_ASSIGNED TASK_
Nothing should differ between your answer and the records.

_DATA_
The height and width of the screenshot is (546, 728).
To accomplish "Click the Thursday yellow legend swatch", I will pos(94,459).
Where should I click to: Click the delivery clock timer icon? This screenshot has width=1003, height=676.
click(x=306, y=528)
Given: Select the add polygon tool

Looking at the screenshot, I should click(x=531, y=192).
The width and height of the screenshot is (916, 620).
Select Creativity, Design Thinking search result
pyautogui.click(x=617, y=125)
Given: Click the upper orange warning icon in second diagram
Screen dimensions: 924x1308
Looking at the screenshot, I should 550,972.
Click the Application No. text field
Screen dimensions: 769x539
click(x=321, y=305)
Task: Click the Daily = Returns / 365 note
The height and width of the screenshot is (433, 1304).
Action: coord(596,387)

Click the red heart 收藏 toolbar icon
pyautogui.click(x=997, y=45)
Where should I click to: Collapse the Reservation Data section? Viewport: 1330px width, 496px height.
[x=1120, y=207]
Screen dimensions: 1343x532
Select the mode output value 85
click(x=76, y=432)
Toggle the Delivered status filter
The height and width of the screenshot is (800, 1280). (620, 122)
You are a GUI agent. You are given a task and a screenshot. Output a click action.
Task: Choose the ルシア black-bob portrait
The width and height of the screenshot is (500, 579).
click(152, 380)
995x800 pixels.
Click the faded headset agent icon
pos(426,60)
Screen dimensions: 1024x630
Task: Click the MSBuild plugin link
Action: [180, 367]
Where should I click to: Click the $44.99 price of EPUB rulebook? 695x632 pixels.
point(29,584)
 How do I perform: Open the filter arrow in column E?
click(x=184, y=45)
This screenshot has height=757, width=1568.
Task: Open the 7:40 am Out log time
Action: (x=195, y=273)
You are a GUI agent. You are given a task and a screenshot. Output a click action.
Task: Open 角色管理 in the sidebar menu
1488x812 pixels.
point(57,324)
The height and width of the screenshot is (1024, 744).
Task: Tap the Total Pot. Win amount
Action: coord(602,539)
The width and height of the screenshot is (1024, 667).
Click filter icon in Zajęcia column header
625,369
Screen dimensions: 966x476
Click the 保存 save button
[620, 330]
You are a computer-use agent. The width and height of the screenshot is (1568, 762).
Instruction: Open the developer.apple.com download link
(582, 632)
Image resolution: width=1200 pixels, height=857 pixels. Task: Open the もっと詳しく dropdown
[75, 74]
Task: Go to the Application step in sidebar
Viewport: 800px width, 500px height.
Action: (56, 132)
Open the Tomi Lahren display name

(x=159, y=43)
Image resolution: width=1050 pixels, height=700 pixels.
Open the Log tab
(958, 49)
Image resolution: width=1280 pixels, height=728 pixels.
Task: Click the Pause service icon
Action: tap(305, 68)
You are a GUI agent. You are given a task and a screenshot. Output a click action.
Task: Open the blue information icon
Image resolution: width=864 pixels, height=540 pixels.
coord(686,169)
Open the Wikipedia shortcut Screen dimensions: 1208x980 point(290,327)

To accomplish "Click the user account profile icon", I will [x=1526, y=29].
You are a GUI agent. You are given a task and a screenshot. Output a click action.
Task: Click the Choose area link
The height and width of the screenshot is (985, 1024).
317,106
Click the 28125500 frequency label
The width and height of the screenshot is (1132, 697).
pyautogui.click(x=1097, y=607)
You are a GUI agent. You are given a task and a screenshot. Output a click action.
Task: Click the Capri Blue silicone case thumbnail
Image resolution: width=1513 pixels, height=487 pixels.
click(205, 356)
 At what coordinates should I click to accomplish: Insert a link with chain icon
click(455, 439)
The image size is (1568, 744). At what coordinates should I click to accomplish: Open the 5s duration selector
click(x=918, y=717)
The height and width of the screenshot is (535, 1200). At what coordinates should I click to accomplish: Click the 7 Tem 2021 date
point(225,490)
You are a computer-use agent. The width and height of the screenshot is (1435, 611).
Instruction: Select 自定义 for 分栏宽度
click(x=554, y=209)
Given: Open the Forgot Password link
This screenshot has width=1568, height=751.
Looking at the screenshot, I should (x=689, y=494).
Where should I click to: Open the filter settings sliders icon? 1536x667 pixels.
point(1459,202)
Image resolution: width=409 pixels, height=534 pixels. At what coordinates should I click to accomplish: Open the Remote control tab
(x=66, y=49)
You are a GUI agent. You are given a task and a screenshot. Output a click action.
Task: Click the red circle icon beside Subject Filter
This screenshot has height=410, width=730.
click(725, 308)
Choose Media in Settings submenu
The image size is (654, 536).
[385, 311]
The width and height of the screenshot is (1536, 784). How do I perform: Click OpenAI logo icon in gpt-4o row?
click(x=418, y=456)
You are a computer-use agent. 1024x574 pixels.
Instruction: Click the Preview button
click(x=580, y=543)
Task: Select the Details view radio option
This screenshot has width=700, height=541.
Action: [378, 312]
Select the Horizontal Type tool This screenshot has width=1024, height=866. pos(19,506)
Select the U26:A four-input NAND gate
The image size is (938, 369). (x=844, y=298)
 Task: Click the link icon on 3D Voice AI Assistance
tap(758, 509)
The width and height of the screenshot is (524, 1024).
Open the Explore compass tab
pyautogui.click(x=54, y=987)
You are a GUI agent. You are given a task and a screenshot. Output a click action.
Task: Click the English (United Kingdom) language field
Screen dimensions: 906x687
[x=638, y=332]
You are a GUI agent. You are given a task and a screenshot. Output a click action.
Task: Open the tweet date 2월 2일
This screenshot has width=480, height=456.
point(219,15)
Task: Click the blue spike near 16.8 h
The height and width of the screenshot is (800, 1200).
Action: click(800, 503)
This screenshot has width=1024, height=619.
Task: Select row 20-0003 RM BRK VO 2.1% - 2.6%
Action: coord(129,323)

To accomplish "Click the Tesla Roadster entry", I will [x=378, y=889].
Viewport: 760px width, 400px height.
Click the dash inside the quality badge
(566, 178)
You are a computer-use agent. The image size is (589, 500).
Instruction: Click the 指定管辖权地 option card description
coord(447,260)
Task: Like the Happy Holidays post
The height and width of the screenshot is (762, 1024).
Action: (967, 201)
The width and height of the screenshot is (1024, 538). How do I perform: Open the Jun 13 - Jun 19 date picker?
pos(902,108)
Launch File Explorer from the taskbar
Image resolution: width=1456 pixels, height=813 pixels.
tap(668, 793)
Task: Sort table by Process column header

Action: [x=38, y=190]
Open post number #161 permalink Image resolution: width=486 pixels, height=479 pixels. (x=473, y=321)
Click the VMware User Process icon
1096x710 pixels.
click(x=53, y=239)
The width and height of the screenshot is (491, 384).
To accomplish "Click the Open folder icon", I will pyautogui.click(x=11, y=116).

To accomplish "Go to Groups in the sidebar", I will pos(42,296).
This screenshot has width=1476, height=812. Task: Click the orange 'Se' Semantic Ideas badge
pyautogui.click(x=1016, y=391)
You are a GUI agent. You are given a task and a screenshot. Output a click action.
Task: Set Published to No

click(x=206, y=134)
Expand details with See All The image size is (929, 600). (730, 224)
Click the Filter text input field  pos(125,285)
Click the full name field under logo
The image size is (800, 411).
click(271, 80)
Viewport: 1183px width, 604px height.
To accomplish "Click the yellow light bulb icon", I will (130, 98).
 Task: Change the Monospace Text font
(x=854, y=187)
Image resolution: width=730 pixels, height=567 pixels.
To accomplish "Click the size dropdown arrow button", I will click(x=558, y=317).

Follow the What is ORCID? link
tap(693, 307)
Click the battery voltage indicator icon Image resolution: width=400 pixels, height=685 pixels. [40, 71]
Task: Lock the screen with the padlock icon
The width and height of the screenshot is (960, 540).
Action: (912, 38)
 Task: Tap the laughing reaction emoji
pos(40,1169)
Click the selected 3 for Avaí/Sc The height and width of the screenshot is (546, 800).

_TASK RESULT_
The height and width of the screenshot is (546, 728).
To accomplish "Click the Thursday yellow legend swatch", I will pos(94,459).
Where should I click to: Click the delivery clock timer icon? This screenshot has width=1003, height=676.
click(x=306, y=528)
Given: Select the add polygon tool

Looking at the screenshot, I should click(x=531, y=192).
The width and height of the screenshot is (916, 620).
Select Creativity, Design Thinking search result
pyautogui.click(x=617, y=125)
Given: Click the upper orange warning icon in second diagram
Screen dimensions: 924x1308
Looking at the screenshot, I should 550,972.
Click the Application No. text field
Screen dimensions: 769x539
click(x=321, y=305)
Task: Click the Daily = Returns / 365 note
The height and width of the screenshot is (433, 1304).
Action: coord(596,387)

Click the red heart 收藏 toolbar icon
pyautogui.click(x=997, y=45)
Where should I click to: Collapse the Reservation Data section? Viewport: 1330px width, 496px height.
[x=1120, y=207]
Screen dimensions: 1343x532
Select the mode output value 85
click(x=76, y=432)
Toggle the Delivered status filter
The height and width of the screenshot is (800, 1280). (620, 122)
You are a GUI agent. You are given a task and a screenshot. Output a click action.
Task: Choose the ルシア black-bob portrait
The width and height of the screenshot is (500, 579).
click(152, 380)
995x800 pixels.
Click the faded headset agent icon
pos(426,60)
Screen dimensions: 1024x630
Task: Click the MSBuild plugin link
Action: [180, 367]
Where should I click to: Click the $44.99 price of EPUB rulebook? 695x632 pixels.
point(29,584)
 How do I perform: Open the filter arrow in column E?
click(x=184, y=45)
This screenshot has height=757, width=1568.
Task: Open the 7:40 am Out log time
Action: (x=195, y=273)
You are a GUI agent. You are given a task and a screenshot. Output a click action.
Task: Open 角色管理 in the sidebar menu
1488x812 pixels.
point(57,324)
The height and width of the screenshot is (1024, 744).
Task: Tap the Total Pot. Win amount
Action: coord(602,539)
The width and height of the screenshot is (1024, 667).
Click filter icon in Zajęcia column header
625,369
Screen dimensions: 966x476
Click the 保存 save button
[620, 330]
You are a computer-use agent. The width and height of the screenshot is (1568, 762).
Instruction: Open the developer.apple.com download link
(582, 632)
Image resolution: width=1200 pixels, height=857 pixels. Task: Open the もっと詳しく dropdown
[75, 74]
Task: Go to the Application step in sidebar
Viewport: 800px width, 500px height.
Action: (56, 132)
Open the Tomi Lahren display name

(x=159, y=43)
Image resolution: width=1050 pixels, height=700 pixels.
Open the Log tab
(958, 49)
Image resolution: width=1280 pixels, height=728 pixels.
Task: Click the Pause service icon
Action: tap(305, 68)
You are a GUI agent. You are given a task and a screenshot. Output a click action.
Task: Open the blue information icon
Image resolution: width=864 pixels, height=540 pixels.
coord(686,169)
Open the Wikipedia shortcut Screen dimensions: 1208x980 point(290,327)

To accomplish "Click the user account profile icon", I will [x=1526, y=29].
You are a GUI agent. You are given a task and a screenshot. Output a click action.
Task: Click the Choose area link
The height and width of the screenshot is (985, 1024).
317,106
Click the 28125500 frequency label
The width and height of the screenshot is (1132, 697).
pyautogui.click(x=1097, y=607)
You are a GUI agent. You are given a task and a screenshot. Output a click action.
Task: Click the Capri Blue silicone case thumbnail
Image resolution: width=1513 pixels, height=487 pixels.
click(205, 356)
 At what coordinates should I click to accomplish: Insert a link with chain icon
click(455, 439)
The image size is (1568, 744). At what coordinates should I click to accomplish: Open the 5s duration selector
click(x=918, y=717)
The height and width of the screenshot is (535, 1200). At what coordinates should I click to accomplish: Click the 7 Tem 2021 date
point(225,490)
You are a computer-use agent. The width and height of the screenshot is (1435, 611).
Instruction: Select 自定义 for 分栏宽度
click(x=554, y=209)
Given: Open the Forgot Password link
This screenshot has width=1568, height=751.
Looking at the screenshot, I should (x=689, y=494).
Where should I click to: Open the filter settings sliders icon? 1536x667 pixels.
point(1459,202)
Image resolution: width=409 pixels, height=534 pixels. At what coordinates should I click to accomplish: Open the Remote control tab
(x=66, y=49)
You are a GUI agent. You are given a task and a screenshot. Output a click action.
Task: Click the red circle icon beside Subject Filter
This screenshot has height=410, width=730.
click(725, 308)
Choose Media in Settings submenu
The image size is (654, 536).
[385, 311]
The width and height of the screenshot is (1536, 784). How do I perform: Click OpenAI logo icon in gpt-4o row?
click(x=418, y=456)
You are a computer-use agent. 1024x574 pixels.
Instruction: Click the Preview button
click(x=580, y=543)
Task: Select the Details view radio option
This screenshot has width=700, height=541.
Action: [378, 312]
Select the Horizontal Type tool This screenshot has width=1024, height=866. pos(19,506)
Select the U26:A four-input NAND gate
The image size is (938, 369). (x=844, y=298)
 Task: Click the link icon on 3D Voice AI Assistance
tap(758, 509)
The width and height of the screenshot is (524, 1024).
Open the Explore compass tab
pyautogui.click(x=54, y=987)
You are a GUI agent. You are given a task and a screenshot. Output a click action.
Task: Click the English (United Kingdom) language field
Screen dimensions: 906x687
[x=638, y=332]
You are a GUI agent. You are given a task and a screenshot. Output a click action.
Task: Open the tweet date 2월 2일
This screenshot has width=480, height=456.
point(219,15)
Task: Click the blue spike near 16.8 h
The height and width of the screenshot is (800, 1200).
Action: click(800, 503)
This screenshot has width=1024, height=619.
Task: Select row 20-0003 RM BRK VO 2.1% - 2.6%
Action: coord(129,323)

To accomplish "Click the Tesla Roadster entry", I will [x=378, y=889].
Viewport: 760px width, 400px height.
Click the dash inside the quality badge
(566, 178)
You are a computer-use agent. The image size is (589, 500).
Instruction: Click the 指定管辖权地 option card description
coord(447,260)
Task: Like the Happy Holidays post
The height and width of the screenshot is (762, 1024).
Action: (967, 201)
The width and height of the screenshot is (1024, 538). How do I perform: Open the Jun 13 - Jun 19 date picker?
pos(902,108)
Launch File Explorer from the taskbar
Image resolution: width=1456 pixels, height=813 pixels.
tap(668, 793)
Task: Sort table by Process column header

Action: [x=38, y=190]
Open post number #161 permalink Image resolution: width=486 pixels, height=479 pixels. (x=473, y=321)
Click the VMware User Process icon
1096x710 pixels.
click(x=53, y=239)
The width and height of the screenshot is (491, 384).
To accomplish "Click the Open folder icon", I will pyautogui.click(x=11, y=116).

To accomplish "Go to Groups in the sidebar", I will pos(42,296).
This screenshot has width=1476, height=812. Task: Click the orange 'Se' Semantic Ideas badge
pyautogui.click(x=1016, y=391)
You are a GUI agent. You are given a task and a screenshot. Output a click action.
Task: Set Published to No

click(x=206, y=134)
Expand details with See All The image size is (929, 600). (730, 224)
Click the Filter text input field  pos(125,285)
Click the full name field under logo
The image size is (800, 411).
click(271, 80)
Viewport: 1183px width, 604px height.
To accomplish "Click the yellow light bulb icon", I will (130, 98).
 Task: Change the Monospace Text font
(x=854, y=187)
Image resolution: width=730 pixels, height=567 pixels.
To accomplish "Click the size dropdown arrow button", I will click(x=558, y=317).

Follow the What is ORCID? link
tap(693, 307)
Click the battery voltage indicator icon Image resolution: width=400 pixels, height=685 pixels. [40, 71]
Task: Lock the screen with the padlock icon
The width and height of the screenshot is (960, 540).
Action: (912, 38)
 Task: Tap the laughing reaction emoji
pos(40,1169)
Click the selected 3 for Avaí/Sc The height and width of the screenshot is (546, 800).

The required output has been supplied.